Now, the new NESCAC Tournaments add two to three games to the schedules of seven teams in the league. They condense the regular season by a week. They force the league's elite teams to battle through a tournament in one of the strongest conferences in the nation while other national powers cruise through their own conference championships. The NESCAC is destroying its national prominence, and, even worse, everything that made it unparalleled in collegiate athletics.

This year, the men's and women's soccer and field hockey teams played two more regular season mid-week games than in previous years. Combine that with the early-afternoon Tuesday games the teams played in the NESCAC Tournament and you get four more days of missed classes than in previous years.

Second, whereas teams like the Williams men's soccer team-undefeated during the regular season-used to enjoy a high seeding based solely on their first 14 games, now they have the extra burden of surviving a conference tournament. In Williams' case, they didn't, dropping a 1-0 decision to Middlebury College in Sunday's title game.

Williams still received a bid to NCAAs, but they enter the tournament on the road instead of at home, and tired and weary after two games last weekend. Not that we should not take pleasure from the pitfalls of a Williams team, but it signifies a very dangerous trend for our own dominant teams.

After all, the same situation happened to the top NESCAC field hockey and soccer teams. Dominant during the regular season, each suffered in the NCAA Tournament, after at least two extra games in the conference tournament. For the first time since the NESCAC lifted its ban on NCAA participation in 1993, it's possible that no NESCAC fall teams could be in Final Fours.

More important than national recognition, however, is that the NESCAC Tournaments have signified a definitive step towards the rest of the nation-and away from the uniqueness that, for so long, made it the amazing body that it was. Now, teams like Amherst's women's soccer team play schedules with 18 games in them-a school record-without even going to NCAAs. Our men's and women's soccer and field hockey teams will play more games combined this year than those three teams ever played before, and all in the same amount of time as in past campaigns. I've never been a huge proponent of attempts to minimize time out of class spent playing sports, but this is getting ridiculous.

Here we see a fundamental dichotomy between the intent of the NESCAC Tournaments and the practice. When the policy changes creating the 12 new championships were voted into effect in April of 1998, the idea was to begin a slow de-emphasis of the 11 schools' athletic programs. I was against it then and I continue to be today.

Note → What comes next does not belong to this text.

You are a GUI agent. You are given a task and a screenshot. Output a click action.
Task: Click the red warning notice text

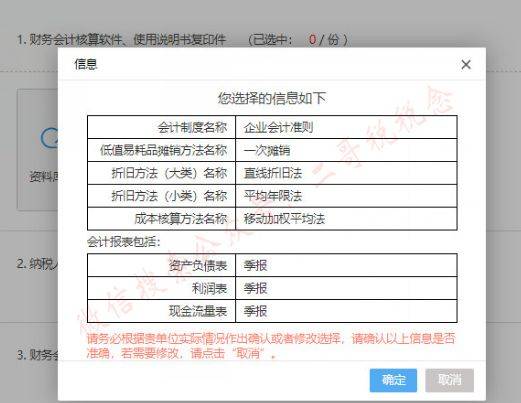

The problem is that the exact opposite has happened, which I am opposed to. The NESCAC has weakened itself by coming down to the level of other conferences. By adding conference tournaments, we lose our individual autonomy and weaken the chances of our teams advancing into NCAA Tournaments. We also increase the amount of time teams are staying in season, missing class, making up work, and otherwise disenchanting a faculty already predisposed against athletic programs.

The solution is painlessly simple-either the NESCAC needs to do away with the failed experiment of conference tournaments before this effect spreads, or perhaps it is time for Amherst to seriously consider something that I have been loathe to suggest in the past-doing away with a conference that is no longer acting in our best interests.